Utilizzando un chip polmonare umano che replica le strutture e le funzioni del sacco aereo polmonare, o “alveolo”, il team di ricerca ha scoperto che l‘applicazione di forze meccaniche che imitano i movimenti respiratori sopprime la replicazione del virus dell’influenza attivando risposte immunitarie innate protettive. I ricercatori hanno anche identificato diversi farmaci che riducono la produzione di citochine infiammatorie negli Alveolus Chips infetti, che potrebbero essere utili nel trattamento dell’eccessiva infiammazione polmonare. Sulla base di questi studi, uno di quei farmaci è stato concesso in licenza a Cantex Pharmaceuticals per il trattamento della COVID-19 e di altre malattie infiammatorie polmonari. I dati della ricerca sono stati recentemente inclusi nell’applicazione Investigational New Drug (IND) dell’azienda per avviare una sperimentazione clinica di fase 2 per COVID-19.

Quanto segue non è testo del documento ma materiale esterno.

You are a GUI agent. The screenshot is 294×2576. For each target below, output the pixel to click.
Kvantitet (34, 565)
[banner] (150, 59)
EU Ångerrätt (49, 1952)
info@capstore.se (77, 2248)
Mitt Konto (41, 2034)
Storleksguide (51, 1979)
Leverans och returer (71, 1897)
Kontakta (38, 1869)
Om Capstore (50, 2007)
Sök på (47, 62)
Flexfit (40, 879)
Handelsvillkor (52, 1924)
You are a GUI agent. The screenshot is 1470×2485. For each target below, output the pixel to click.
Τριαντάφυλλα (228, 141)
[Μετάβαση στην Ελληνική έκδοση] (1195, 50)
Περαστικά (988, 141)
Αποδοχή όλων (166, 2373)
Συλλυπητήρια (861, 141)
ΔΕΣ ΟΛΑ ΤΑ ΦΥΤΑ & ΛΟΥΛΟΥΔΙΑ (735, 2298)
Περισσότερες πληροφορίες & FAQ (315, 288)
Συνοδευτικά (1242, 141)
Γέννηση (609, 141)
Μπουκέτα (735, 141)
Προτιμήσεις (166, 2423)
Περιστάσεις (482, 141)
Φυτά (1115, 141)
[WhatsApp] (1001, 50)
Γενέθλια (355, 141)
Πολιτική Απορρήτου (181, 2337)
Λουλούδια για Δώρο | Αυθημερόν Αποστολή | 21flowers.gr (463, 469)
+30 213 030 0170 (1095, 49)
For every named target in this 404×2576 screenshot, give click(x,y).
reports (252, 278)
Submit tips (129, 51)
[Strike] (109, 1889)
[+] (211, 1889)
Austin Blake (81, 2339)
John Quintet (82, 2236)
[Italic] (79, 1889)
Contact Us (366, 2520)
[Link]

“Questa ricerca dimostra l’importanza dei movimenti respiratori per la funzione polmonare umana, comprese le risposte immunitarie alle infezioni, e mostra che il nostro chip alveolare umano può essere utilizzato per modellare queste risposte nelle porzioni profonde del polmone, dove le infezioni sono spesso più gravi e portano al ricovero e alla morte“, ha affermato il co-primo autore Haiqing Bai, Ph.D., Wyss Technology Development Fellow presso l’Istituto. “Questo modello può essere utilizzato anche per test farmacologici preclinici per garantire che i farmaci candidati riducano effettivamente l’infezione e l’infiammazione nel tessuto polmonare umano funzionale”.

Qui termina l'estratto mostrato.